The best companion plants for cilantro would be basil, dill, parsley, chives, and marigolds. These herbs have similar growing requirements and can help deter pests when planted together.
Can cilantro be planted next to other vegetables in a garden?
Yes, cilantro can be planted next to other vegetables in a garden. It is particularly beneficial to plant cilantro near tomatoes, peppers, and beans as it can attract beneficial insects that help with pollination and pest control.
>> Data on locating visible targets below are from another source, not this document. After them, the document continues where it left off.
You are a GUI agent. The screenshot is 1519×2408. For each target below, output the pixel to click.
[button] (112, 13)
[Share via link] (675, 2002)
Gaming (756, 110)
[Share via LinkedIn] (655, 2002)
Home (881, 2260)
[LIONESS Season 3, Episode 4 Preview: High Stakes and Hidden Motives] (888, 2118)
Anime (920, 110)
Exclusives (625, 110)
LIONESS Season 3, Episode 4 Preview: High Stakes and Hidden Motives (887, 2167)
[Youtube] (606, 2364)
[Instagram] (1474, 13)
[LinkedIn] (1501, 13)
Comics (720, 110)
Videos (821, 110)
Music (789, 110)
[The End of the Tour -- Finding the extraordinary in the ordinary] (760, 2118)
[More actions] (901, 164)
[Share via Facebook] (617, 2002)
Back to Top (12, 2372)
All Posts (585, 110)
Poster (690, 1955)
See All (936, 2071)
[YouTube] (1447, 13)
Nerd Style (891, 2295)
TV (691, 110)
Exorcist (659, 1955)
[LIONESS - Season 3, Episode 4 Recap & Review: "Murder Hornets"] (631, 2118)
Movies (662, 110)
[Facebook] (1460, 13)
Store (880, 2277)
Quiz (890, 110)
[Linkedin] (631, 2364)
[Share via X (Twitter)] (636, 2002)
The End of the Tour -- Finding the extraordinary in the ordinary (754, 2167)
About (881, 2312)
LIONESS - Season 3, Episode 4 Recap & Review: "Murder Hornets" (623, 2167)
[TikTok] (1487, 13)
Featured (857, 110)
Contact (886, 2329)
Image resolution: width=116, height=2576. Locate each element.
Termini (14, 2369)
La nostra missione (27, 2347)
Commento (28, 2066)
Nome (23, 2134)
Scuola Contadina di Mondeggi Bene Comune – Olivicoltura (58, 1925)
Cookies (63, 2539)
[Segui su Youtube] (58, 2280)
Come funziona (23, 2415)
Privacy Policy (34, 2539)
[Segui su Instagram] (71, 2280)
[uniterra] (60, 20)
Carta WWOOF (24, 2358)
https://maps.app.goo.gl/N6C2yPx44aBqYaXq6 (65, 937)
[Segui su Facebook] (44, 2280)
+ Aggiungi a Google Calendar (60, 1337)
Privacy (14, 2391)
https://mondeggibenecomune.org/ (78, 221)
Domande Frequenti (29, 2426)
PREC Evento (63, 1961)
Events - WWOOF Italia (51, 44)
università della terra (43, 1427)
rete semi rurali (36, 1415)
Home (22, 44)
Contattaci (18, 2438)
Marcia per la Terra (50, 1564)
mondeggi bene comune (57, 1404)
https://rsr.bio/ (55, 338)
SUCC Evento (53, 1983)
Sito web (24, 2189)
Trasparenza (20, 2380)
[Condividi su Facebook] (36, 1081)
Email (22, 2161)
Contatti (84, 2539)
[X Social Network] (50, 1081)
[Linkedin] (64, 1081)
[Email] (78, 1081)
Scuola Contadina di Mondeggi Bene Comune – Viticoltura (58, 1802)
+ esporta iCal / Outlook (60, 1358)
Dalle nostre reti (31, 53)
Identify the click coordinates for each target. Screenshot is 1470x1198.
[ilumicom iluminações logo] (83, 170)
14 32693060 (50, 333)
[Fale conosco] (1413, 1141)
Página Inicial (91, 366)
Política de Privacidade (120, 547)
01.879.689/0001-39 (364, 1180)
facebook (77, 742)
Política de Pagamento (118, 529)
How far apart should I space my cilantro plants from their companion plants?
For the best results, make sure to space your cilantro plants at least 6 inches apart from their companion plants to allow airflow.
Does cilantro provide shade to other plants?
No, cilantro does not provide shade to other plants as it is a low-growing herb.
Does cilantro attract any bad bugs?
No, cilantro does not attract any bad bugs in your garden. In fact, it has been known to repel some harmful insects.
Can cilantro grow in full sun?
Yes, cilantro can grow in full sun, but it also tolerates partial shade. It is a versatile little herb.
Can cilantro help keep bad bugs away from other plants?
Yes, cilantro can help repel bad bugs away from other plants when planted nearby.
What are some benefits of planting cilantro near other plants?
Some benefits of planting cilantro near other plants include attracting beneficial insects, repelling harmful bugs, and enhancing the flavor of neighboring crops.
What makes a good companion plant for cilantro?
A good companion plant for cilantro is one that does not compete for resources, has similar water and sunlight requirements, and benefits from the presence of cilantro.